Shubs: And yeah, that I think is a key reason why some of the hackers that focus really heavily on reconnaissance are so successful is because they try to combine these elements. But yeah, when I talk about breadth, I'm talking about maximizing the attack surface that you are able to look into. Yeah.
MG: Yeah, and, you know, it's an obvious starting point, right? Because I think, you know, ultimately the rest of this stuff kind of flows from the breadth, right? And, you know, and I guess traditional approaches, you know, to some extent I'd focus primarily on breadth, right? That's sort of where it kind of tends to stop, right? You think about, you know, brute forcing, you know, with word lists, right? That's common, you know, in terms of, you know, subdomain discovery as an example. There's internet wide scanning as well. That's another sort of area. And so I think, you know, one of the things that maybe want to dive into just a little bit is thinking about, you know, maybe solidifying, you know, some ideas around breadth in terms of, you know, some techniques and some things that make sense for breadth that perhaps people aren't necessarily considering as much.

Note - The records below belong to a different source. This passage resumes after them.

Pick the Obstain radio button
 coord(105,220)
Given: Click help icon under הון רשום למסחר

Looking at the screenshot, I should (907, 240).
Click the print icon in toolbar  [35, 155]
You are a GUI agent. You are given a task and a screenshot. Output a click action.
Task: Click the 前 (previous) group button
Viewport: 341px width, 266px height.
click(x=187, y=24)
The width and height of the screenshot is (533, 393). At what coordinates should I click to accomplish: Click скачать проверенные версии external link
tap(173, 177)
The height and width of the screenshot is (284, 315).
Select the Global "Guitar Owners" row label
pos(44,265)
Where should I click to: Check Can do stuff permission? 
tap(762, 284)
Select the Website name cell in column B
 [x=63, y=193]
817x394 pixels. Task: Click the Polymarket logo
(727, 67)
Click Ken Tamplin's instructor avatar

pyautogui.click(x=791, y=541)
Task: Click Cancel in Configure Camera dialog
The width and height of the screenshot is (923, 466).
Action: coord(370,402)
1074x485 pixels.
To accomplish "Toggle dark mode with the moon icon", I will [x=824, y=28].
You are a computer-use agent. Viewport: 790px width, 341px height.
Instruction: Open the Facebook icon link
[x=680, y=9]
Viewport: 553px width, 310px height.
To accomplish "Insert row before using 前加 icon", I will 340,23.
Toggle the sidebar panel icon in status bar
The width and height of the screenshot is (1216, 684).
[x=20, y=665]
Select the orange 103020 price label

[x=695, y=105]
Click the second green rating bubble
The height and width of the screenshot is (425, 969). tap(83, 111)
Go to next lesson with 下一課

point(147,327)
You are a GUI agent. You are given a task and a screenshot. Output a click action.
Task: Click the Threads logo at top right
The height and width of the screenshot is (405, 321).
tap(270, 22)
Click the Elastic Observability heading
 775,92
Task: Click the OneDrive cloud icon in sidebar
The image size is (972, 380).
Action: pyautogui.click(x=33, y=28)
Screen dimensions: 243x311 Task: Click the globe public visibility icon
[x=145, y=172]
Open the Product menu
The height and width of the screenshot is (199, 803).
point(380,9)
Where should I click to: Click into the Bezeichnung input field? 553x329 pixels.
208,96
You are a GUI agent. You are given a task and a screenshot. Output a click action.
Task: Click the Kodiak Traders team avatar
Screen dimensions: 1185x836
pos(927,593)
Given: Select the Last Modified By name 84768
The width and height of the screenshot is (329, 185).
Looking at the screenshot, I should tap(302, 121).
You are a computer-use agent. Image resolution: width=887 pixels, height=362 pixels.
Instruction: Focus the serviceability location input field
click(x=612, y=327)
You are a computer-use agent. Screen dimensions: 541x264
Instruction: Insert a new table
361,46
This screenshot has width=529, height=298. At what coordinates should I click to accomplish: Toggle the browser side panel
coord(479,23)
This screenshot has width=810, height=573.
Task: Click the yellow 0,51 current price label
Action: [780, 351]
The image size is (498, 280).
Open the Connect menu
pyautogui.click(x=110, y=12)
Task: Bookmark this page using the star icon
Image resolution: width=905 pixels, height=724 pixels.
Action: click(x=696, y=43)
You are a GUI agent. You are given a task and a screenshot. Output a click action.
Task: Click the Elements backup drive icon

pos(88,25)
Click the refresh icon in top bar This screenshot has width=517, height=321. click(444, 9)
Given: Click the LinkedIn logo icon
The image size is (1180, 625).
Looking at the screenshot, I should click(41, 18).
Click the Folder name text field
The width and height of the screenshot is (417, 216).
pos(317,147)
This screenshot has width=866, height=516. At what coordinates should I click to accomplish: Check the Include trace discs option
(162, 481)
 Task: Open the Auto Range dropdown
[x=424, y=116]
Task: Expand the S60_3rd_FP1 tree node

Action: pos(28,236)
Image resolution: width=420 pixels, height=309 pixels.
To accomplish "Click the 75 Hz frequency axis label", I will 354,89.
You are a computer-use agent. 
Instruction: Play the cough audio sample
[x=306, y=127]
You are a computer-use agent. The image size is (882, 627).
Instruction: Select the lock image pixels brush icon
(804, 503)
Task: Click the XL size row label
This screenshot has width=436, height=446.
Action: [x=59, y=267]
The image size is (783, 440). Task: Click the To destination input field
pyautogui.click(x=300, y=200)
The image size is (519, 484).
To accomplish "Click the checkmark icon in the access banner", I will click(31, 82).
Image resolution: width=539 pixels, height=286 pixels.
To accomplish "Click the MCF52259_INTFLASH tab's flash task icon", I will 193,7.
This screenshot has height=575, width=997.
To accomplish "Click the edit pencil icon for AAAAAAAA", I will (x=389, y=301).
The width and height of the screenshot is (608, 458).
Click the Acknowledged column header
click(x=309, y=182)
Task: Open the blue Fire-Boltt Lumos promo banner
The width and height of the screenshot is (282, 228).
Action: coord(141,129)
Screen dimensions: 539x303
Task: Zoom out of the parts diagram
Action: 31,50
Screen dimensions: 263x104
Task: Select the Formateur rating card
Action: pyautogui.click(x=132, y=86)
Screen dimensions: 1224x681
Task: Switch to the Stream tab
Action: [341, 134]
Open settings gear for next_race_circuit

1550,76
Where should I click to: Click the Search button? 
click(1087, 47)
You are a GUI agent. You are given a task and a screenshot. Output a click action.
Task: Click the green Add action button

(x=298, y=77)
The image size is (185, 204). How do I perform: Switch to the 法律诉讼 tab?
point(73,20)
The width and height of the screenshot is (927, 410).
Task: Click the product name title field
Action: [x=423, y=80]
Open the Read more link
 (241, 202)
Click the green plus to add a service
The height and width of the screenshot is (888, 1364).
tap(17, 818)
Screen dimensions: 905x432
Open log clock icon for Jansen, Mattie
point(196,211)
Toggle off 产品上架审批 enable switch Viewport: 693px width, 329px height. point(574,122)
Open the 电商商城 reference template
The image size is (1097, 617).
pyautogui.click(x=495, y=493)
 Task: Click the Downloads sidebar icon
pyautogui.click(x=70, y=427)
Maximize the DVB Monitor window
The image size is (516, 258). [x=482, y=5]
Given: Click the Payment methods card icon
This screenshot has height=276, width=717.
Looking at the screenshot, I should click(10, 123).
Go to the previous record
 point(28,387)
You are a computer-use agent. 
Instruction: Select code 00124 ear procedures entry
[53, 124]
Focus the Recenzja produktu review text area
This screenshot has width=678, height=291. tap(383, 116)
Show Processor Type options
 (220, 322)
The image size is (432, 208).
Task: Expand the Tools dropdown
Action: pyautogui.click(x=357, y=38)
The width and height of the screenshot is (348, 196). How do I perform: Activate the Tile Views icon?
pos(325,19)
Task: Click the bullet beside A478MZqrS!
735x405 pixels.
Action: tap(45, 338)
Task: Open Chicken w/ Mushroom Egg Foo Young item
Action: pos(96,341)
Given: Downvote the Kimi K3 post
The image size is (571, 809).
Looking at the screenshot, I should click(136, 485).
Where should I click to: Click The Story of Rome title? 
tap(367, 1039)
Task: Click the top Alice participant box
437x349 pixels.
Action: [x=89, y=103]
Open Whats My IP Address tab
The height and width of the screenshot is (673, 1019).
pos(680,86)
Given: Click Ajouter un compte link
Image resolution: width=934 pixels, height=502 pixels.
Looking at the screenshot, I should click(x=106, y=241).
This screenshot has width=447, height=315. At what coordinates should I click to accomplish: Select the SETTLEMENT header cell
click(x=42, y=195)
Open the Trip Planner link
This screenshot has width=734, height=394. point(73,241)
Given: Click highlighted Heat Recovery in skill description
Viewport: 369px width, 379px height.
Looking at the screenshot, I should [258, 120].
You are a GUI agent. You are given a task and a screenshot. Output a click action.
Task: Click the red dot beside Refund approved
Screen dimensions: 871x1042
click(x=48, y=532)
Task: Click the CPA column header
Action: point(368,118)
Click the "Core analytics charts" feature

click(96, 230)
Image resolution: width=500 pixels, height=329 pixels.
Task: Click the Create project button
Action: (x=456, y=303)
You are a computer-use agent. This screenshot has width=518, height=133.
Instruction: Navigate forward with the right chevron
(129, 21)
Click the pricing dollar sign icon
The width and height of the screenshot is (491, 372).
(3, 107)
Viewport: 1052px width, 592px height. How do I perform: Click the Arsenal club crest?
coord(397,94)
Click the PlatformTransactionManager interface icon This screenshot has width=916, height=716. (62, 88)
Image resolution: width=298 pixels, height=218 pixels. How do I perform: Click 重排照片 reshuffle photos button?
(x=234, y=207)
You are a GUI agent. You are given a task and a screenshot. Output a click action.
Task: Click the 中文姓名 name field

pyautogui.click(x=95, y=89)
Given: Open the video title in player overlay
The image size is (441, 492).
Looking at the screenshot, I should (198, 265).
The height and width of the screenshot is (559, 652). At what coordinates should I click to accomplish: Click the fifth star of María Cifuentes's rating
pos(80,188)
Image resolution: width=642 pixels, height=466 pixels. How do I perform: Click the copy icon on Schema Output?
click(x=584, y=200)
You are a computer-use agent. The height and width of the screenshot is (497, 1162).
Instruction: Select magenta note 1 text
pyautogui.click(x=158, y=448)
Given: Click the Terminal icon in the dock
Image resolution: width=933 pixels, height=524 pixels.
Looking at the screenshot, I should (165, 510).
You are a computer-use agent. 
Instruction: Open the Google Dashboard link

Shubs: Yeah. On that, really, there's several different ways to get that breadth, but really it's that discovery element that we're trying to get in that breadth. It's like, let's find every single element about this company that we can discover from an external perspective that we could look into deeper and understand. There is a huge element, and I know we are going to talk about this more later, but there is a huge element that during this discovery process, we need to understand what different elements are we trying to extract from this data. For example, in the breadth process, you might discover a very large list of subdomains from whatever tool that you've used, from passive data, the internet wide scan data, whatever. Part of breadth is understanding what are all the technologies running on all of these assets? What are the titles? What are the content lengths and status codes and so on and so forth. And really breadth should feed into this idea of pattern recognition. Because I sometimes think that reconnaissance is just one big game of pattern recognition, where we just have to look at all this data in front of us and understand what's standing out, what's interesting, where's your instinct taking you. Um, but yeah, um, specific examples of breadth. I think we've kind of covered some of them where it's like the subdomain enumeration, the internet wide scanning, the analysis of different, um, different key points like titles, status codes and content lengths and things like that. Um, but. You know, I think the breadth part, um, as we've mentioned is really trying to get as much coverage across an attack surface from a going wide perspective, everything a company might own on the external internet.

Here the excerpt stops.